Problem requirements
Update the entries below by changing each "Where should I click to" to "What should I click to", leaving every other part the same.

[start]

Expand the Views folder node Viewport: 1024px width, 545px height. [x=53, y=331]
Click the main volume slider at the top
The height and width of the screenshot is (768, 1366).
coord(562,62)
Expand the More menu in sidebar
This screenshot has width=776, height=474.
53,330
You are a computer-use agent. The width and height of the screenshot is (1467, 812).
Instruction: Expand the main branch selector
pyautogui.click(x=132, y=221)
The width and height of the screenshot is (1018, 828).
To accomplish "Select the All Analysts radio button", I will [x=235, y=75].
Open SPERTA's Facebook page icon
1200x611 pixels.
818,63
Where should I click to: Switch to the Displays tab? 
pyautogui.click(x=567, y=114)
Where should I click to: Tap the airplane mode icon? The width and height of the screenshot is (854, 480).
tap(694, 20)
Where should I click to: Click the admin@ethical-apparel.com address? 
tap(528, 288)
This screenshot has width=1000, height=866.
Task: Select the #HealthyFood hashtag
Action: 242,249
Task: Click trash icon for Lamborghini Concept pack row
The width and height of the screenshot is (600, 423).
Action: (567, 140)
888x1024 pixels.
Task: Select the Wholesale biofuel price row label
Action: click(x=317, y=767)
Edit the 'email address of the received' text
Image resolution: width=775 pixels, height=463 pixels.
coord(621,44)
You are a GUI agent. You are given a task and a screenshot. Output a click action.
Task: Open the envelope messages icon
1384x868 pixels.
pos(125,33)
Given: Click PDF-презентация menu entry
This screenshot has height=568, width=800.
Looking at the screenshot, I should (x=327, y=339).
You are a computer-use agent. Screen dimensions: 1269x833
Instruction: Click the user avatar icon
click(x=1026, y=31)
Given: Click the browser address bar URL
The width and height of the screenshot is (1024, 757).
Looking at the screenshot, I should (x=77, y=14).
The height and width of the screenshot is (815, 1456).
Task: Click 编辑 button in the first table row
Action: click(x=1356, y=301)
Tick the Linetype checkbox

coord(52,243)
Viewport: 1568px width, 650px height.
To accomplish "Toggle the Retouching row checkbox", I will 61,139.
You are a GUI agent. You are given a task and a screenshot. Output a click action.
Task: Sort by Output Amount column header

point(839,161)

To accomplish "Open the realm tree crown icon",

[end]

Output of the task
Expand the Views folder node Viewport: 1024px width, 545px height. [x=53, y=331]
Click the main volume slider at the top
The height and width of the screenshot is (768, 1366).
coord(562,62)
Expand the More menu in sidebar
This screenshot has width=776, height=474.
53,330
You are a computer-use agent. The width and height of the screenshot is (1467, 812).
Instruction: Expand the main branch selector
pyautogui.click(x=132, y=221)
The width and height of the screenshot is (1018, 828).
To accomplish "Select the All Analysts radio button", I will [x=235, y=75].
Open SPERTA's Facebook page icon
1200x611 pixels.
818,63
What should I click to: Switch to the Displays tab? 
pyautogui.click(x=567, y=114)
What should I click to: Tap the airplane mode icon? The width and height of the screenshot is (854, 480).
tap(694, 20)
What should I click to: Click the admin@ethical-apparel.com address? 
tap(528, 288)
This screenshot has width=1000, height=866.
Task: Select the #HealthyFood hashtag
Action: 242,249
Task: Click trash icon for Lamborghini Concept pack row
The width and height of the screenshot is (600, 423).
Action: (567, 140)
888x1024 pixels.
Task: Select the Wholesale biofuel price row label
Action: click(x=317, y=767)
Edit the 'email address of the received' text
Image resolution: width=775 pixels, height=463 pixels.
coord(621,44)
You are a GUI agent. You are given a task and a screenshot. Output a click action.
Task: Open the envelope messages icon
1384x868 pixels.
pos(125,33)
Given: Click PDF-презентация menu entry
This screenshot has height=568, width=800.
Looking at the screenshot, I should (x=327, y=339).
You are a computer-use agent. Screen dimensions: 1269x833
Instruction: Click the user avatar icon
click(x=1026, y=31)
Given: Click the browser address bar URL
The width and height of the screenshot is (1024, 757).
Looking at the screenshot, I should (x=77, y=14).
The height and width of the screenshot is (815, 1456).
Task: Click 编辑 button in the first table row
Action: click(x=1356, y=301)
Tick the Linetype checkbox

coord(52,243)
Viewport: 1568px width, 650px height.
To accomplish "Toggle the Retouching row checkbox", I will 61,139.
You are a GUI agent. You are given a task and a screenshot. Output a click action.
Task: Sort by Output Amount column header

point(839,161)

To accomplish "Open the realm tree crown icon",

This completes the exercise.